A mustachioed man stands before the crowd like a makeshift priest, sporting a necklace of chicken leg bones strung with a carved wood ankh. He beckons toward the sun and proclaims in a voice thick with wonder and joy,
“Let the Summer of Love begin!”
Weather Report
This Summer, the youth of the world are making a holy pilgrimage to our city to affirm and celebrate a new spiritual dawn. The Summer of Love is a family and a seed-bearer.
We carry to you this message:
Our nation’s youth who have given birth to the Haight-Ashbury are but a small part of a worldwide spiritual awakening. Our city has become the momentary focus of this awakening. The reasons for this do not matter. It is a gift from God which we take, nourish, and treasure.
The facts are these: many thousands of young people, our children, our brothers, and our sisters will soon arrive in this city.
They seek meaning.
There will be great celebrati
ons all Summer long, celebrations which affirm the universal values of Love, Peace, and Self-Knowledge.
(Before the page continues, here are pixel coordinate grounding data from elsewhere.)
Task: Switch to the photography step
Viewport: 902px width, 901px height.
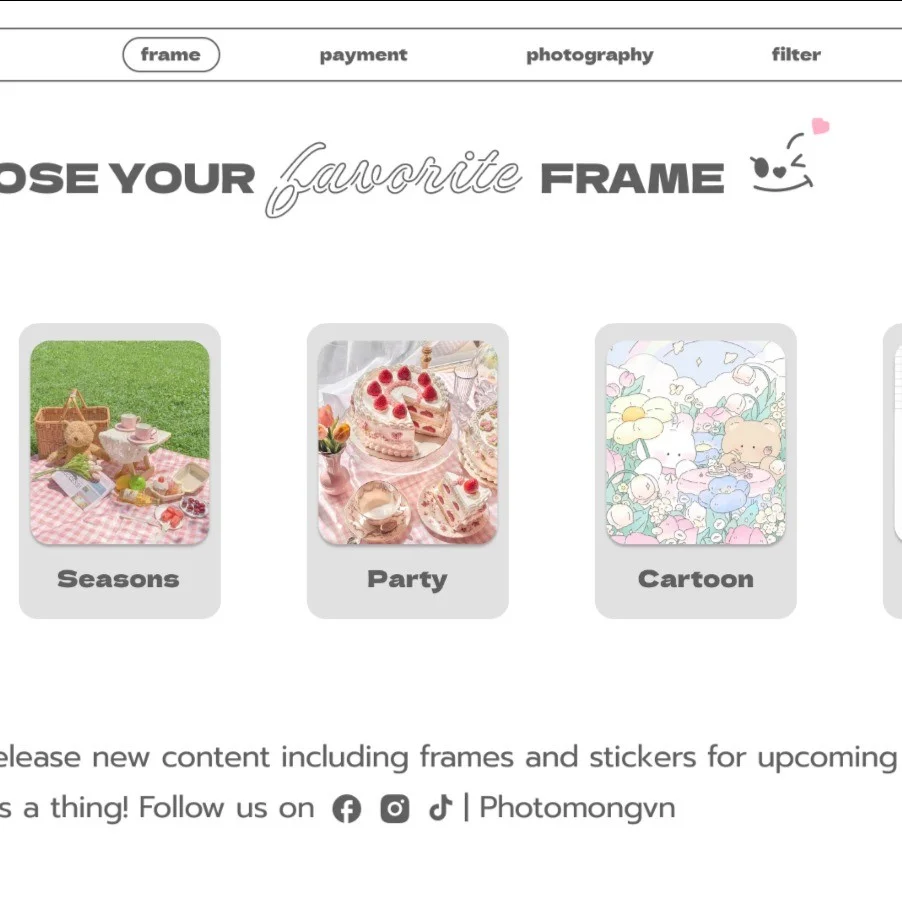Action: coord(590,55)
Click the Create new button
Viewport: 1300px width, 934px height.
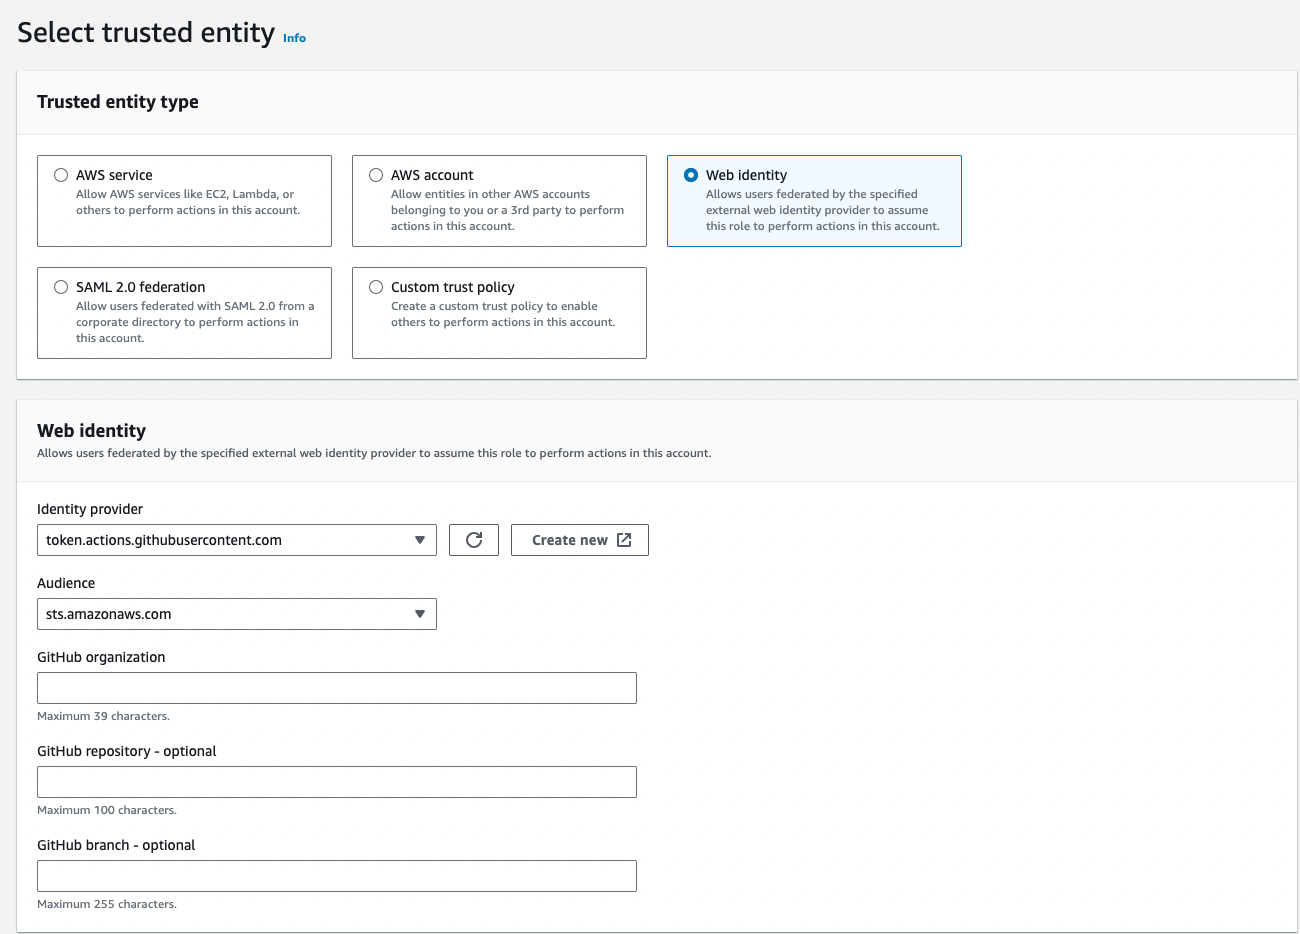click(x=580, y=539)
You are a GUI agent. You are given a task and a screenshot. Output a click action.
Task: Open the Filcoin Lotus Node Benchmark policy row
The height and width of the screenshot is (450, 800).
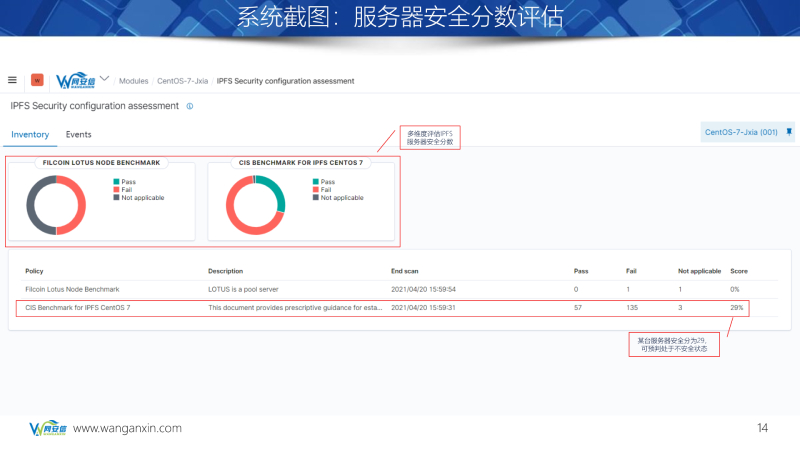pyautogui.click(x=72, y=289)
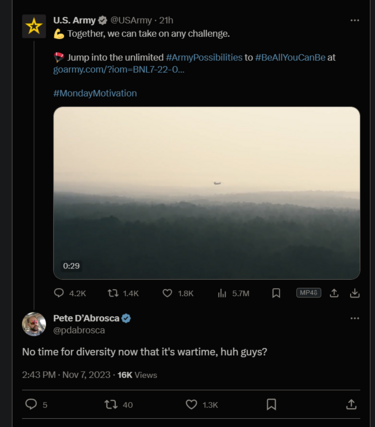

We call upon the world to help us celebrate the infinite holiness of Life.
“Proclamation of the Council for a Summer of Love,”
The San Francisco Oracle, Vol. 1, No. 8 (June, 1967)
“Say hey, Professor Zoom. Check it out. Flower children,” the man says. A brash baritone, a smoker’s throat.
His voice slides into Susan’s uneasy dreams. She’s falling, grasping, trying to hold on. Onto what? Her eyes pop open, then flutter shut against the sunlight. She peeks through purple lashes.
“Seek and ye shall find, Stan the Man,” says Professor Zoom. A somnolent chuckle, a flat affect like Jack Webb on Dragnet. Just the facts, ma’am. “You always do. The roving eye, et cetera. A jug of juice, a wad of bread, and sweet pretty pussy.”
Laughter. Men, not boys.
Voices shout nearby, “Turn on the world!” Susan peeks again. A huge canvas balloon painted like the Earth bounces high against the thin blue sky, landing and rebounding onto people’s outstretched hands.
“Rise and shine, wild things,” says Stan the Man. Mock daddy scold. He notices her stirring, apparently. “Say hey, foxy lady awakes.”
“Sweet pretty pussy in droves and droves.” Professor Zoom drifts away, chuckling like the pull of a saw through wood. Muttering, “Verily, in droves and droves.”
Noon; is it really noon? Must be. The solstice sun rides high in the sky. Susan nestles on the flatbed truck against the girl in the cowboy hat, the shaved-bald boy, and another girl she’s never seen before curled up in a poncho, her face buried in yellow wool. Strangers several baths short of clean. When did she fall asleep? She can’t remember. The other kids snore on, heedless of the flatbed’s rock-hard floor.
Susan sits up, shivering, and checks her purse and overnight bag at once, the inside pockets where she hid her cash. Her spine and ribs ache worse than three summers ago when she and Nance camped out in her backyard and saw a great, glossy raccoon prying the lid off their can of Cheerios.